_Task instructions:_ Reproduce each of the lines below word for word, keeping every character unchanged.

_Data shown:_
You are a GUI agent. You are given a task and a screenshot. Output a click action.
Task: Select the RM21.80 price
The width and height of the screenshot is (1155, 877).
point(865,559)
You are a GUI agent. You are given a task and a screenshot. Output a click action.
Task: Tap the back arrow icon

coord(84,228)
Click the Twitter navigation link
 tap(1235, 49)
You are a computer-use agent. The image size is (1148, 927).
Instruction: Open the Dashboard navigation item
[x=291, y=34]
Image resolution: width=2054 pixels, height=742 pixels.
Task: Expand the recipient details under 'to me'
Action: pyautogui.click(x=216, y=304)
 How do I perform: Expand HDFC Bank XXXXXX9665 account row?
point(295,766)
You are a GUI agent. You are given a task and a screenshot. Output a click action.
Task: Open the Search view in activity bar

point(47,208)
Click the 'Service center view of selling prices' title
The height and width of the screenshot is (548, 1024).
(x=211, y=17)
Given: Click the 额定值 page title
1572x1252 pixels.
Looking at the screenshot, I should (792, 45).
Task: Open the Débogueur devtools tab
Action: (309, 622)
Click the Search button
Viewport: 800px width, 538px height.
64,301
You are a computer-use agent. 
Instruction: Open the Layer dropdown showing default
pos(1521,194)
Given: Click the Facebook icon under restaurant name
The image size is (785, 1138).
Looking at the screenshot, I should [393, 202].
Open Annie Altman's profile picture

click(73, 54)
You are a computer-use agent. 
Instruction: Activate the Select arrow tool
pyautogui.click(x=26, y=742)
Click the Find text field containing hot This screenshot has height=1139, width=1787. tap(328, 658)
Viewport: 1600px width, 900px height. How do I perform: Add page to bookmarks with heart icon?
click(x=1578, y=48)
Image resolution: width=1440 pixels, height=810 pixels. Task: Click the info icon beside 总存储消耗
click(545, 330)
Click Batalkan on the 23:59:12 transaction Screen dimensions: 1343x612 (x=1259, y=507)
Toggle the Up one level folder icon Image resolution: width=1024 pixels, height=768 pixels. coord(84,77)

_Completed task:_
You are a GUI agent. You are given a task and a screenshot. Output a click action.
Task: Select the RM21.80 price
The width and height of the screenshot is (1155, 877).
point(865,559)
You are a GUI agent. You are given a task and a screenshot. Output a click action.
Task: Tap the back arrow icon

coord(84,228)
Click the Twitter navigation link
 tap(1235, 49)
You are a computer-use agent. The image size is (1148, 927).
Instruction: Open the Dashboard navigation item
[x=291, y=34]
Image resolution: width=2054 pixels, height=742 pixels.
Task: Expand the recipient details under 'to me'
Action: pyautogui.click(x=216, y=304)
 How do I perform: Expand HDFC Bank XXXXXX9665 account row?
point(295,766)
You are a GUI agent. You are given a task and a screenshot. Output a click action.
Task: Open the Search view in activity bar

point(47,208)
Click the 'Service center view of selling prices' title
The height and width of the screenshot is (548, 1024).
(x=211, y=17)
Given: Click the 额定值 page title
1572x1252 pixels.
Looking at the screenshot, I should (792, 45).
Task: Open the Débogueur devtools tab
Action: (309, 622)
Click the Search button
Viewport: 800px width, 538px height.
64,301
You are a computer-use agent. 
Instruction: Open the Layer dropdown showing default
pos(1521,194)
Given: Click the Facebook icon under restaurant name
The image size is (785, 1138).
Looking at the screenshot, I should [393, 202].
Open Annie Altman's profile picture

click(73, 54)
You are a computer-use agent. 
Instruction: Activate the Select arrow tool
pyautogui.click(x=26, y=742)
Click the Find text field containing hot This screenshot has height=1139, width=1787. tap(328, 658)
Viewport: 1600px width, 900px height. How do I perform: Add page to bookmarks with heart icon?
click(x=1578, y=48)
Image resolution: width=1440 pixels, height=810 pixels. Task: Click the info icon beside 总存储消耗
click(545, 330)
Click Batalkan on the 23:59:12 transaction Screen dimensions: 1343x612 (x=1259, y=507)
Toggle the Up one level folder icon Image resolution: width=1024 pixels, height=768 pixels. coord(84,77)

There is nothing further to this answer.